I would recommend these books:
Food Science: Fifth Edition – Food Science remains the most popular and reliable text for introductory courses in food science and technology.
Food Safety for the 21st Century – This book is an essential resource for all scientists and managers in the food industry (manufacturing and foodservice); regulators and educators in the field of food safety; and students of food science and technology.
Food Processing Technology – Introduces a range of processing techniques that are used in food manufacturing and explains the key principles of each process, including the equipment used and the effects of processing on micro-organisms that contaminate foods.
Sensory Evaluation Techniques – Covers all phases of sensory evaluation and details all sensory tests currently in use, to promote the effective employment of these tests, and to describe major sensory evaluation practices.

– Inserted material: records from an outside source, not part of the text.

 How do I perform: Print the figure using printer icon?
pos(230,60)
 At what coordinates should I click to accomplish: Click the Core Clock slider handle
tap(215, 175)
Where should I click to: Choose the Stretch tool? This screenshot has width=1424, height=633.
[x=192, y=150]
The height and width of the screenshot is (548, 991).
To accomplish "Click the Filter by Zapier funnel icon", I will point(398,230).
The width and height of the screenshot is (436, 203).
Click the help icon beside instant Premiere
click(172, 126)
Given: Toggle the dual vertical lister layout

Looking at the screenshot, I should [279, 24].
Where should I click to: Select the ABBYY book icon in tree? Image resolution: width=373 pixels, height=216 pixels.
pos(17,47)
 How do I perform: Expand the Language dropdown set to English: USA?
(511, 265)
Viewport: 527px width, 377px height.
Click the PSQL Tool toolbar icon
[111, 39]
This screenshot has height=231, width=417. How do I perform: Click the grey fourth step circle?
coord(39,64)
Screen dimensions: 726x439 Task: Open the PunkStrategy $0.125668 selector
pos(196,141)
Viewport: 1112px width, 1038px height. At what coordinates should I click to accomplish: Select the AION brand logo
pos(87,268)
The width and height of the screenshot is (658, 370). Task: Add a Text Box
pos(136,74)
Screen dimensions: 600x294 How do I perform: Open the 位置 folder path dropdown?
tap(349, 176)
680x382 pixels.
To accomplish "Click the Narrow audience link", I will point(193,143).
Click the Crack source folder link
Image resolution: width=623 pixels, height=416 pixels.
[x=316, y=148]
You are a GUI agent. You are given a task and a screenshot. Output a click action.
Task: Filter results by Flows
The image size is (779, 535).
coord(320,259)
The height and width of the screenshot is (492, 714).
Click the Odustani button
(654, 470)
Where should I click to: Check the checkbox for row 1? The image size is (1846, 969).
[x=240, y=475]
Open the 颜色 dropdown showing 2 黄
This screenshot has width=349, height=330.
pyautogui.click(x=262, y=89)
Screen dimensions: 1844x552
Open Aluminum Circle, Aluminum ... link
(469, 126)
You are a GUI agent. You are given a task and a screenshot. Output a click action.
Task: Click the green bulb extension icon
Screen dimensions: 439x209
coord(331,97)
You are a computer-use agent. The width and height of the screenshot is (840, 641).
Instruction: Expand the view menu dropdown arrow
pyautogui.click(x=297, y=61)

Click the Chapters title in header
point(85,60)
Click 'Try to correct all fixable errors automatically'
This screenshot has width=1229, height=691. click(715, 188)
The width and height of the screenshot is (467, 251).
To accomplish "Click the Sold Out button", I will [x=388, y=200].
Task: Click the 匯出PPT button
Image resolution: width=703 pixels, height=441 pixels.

GIVE YOURSELF TIME – I gave myself, at least, three months to study and prepare for the exam. Attending the CFS preparatory course was an excellent way to kick start the studying. Luckily the exam was offered between 2-3 months after the course. I created a workable schedule and made a point to study at least 2 hours each night during the week, and longer hours on the weekend. It was certainly a challenging time, reminding me of those late night cram sessions in college! If you are not taking the CFS preparatory course, you may want to give yourself a few extra months to study.
Benefits of Food Scientist Certification:
The Institute of Food Technologists highlights the numerous advantages of the CFS certification. The CFS examination focuses on the practical applied knowledge that food scientists need to be competent professionals. The exam was developed by evaluating the global practice of food science and is firmly grounded in the established fundamental knowledge and skills Food Scientists apply in all aspects of their jobs. The purpose of the CFS certification is to:
- Demonstrate the professions’ commitment to safe and quality foods for consumers
- Reinforce IFT’s commitment to ensuring a robust talent pipeline to meet the scientific needs of the food science & technology community
- Promote lifelong learning that complements both academic knowledge and work experience
- Provide food scientists with a way to demonstrate their applied professional skills and knowledge through a third party, independent assessment tool
- Build a foundation for ethical standards moving forward that will benefit the entire profession
- Help employers and practitioners identify individuals with particular knowledge and skills
- Raise the visibility and credibility of the food science profession through a certification program
I could never have dreamed up all the opportunities & experiences that I received since the start of my Food Science education. Through both my professional career and starting my food blog, I have been able to apply my creativity, love for the sensory aspect of food and scientific knowledge to research and develop new food products.